→ **JOB ITEM**
Copy out every one of the lines below character for character.

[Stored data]
════════════════
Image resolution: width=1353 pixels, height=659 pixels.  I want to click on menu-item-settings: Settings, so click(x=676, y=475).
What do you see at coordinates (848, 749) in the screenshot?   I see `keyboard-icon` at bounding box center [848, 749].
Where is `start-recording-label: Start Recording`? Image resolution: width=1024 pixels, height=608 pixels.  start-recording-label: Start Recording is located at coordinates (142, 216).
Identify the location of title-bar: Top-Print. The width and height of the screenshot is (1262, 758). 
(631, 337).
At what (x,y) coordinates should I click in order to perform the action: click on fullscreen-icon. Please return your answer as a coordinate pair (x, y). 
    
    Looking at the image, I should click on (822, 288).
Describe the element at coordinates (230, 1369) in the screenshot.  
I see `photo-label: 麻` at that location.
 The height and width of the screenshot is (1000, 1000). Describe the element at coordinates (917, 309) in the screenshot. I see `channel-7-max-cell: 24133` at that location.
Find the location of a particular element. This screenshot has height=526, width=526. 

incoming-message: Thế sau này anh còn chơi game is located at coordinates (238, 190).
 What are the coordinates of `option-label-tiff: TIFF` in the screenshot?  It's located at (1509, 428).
════════════════
→ **RESULT OF THE EXERCISE**
Image resolution: width=1353 pixels, height=659 pixels.  I want to click on menu-item-settings: Settings, so click(x=676, y=475).
What do you see at coordinates (848, 749) in the screenshot?   I see `keyboard-icon` at bounding box center [848, 749].
Where is `start-recording-label: Start Recording`? Image resolution: width=1024 pixels, height=608 pixels.  start-recording-label: Start Recording is located at coordinates (142, 216).
Identify the location of title-bar: Top-Print. The width and height of the screenshot is (1262, 758). 
(631, 337).
At what (x,y) coordinates should I click in order to perform the action: click on fullscreen-icon. Please return your answer as a coordinate pair (x, y). 
    
    Looking at the image, I should click on (822, 288).
Describe the element at coordinates (230, 1369) in the screenshot.  
I see `photo-label: 麻` at that location.
 The height and width of the screenshot is (1000, 1000). Describe the element at coordinates (917, 309) in the screenshot. I see `channel-7-max-cell: 24133` at that location.
Find the location of a particular element. This screenshot has height=526, width=526. 

incoming-message: Thế sau này anh còn chơi game is located at coordinates (238, 190).
 What are the coordinates of `option-label-tiff: TIFF` in the screenshot?  It's located at (1509, 428).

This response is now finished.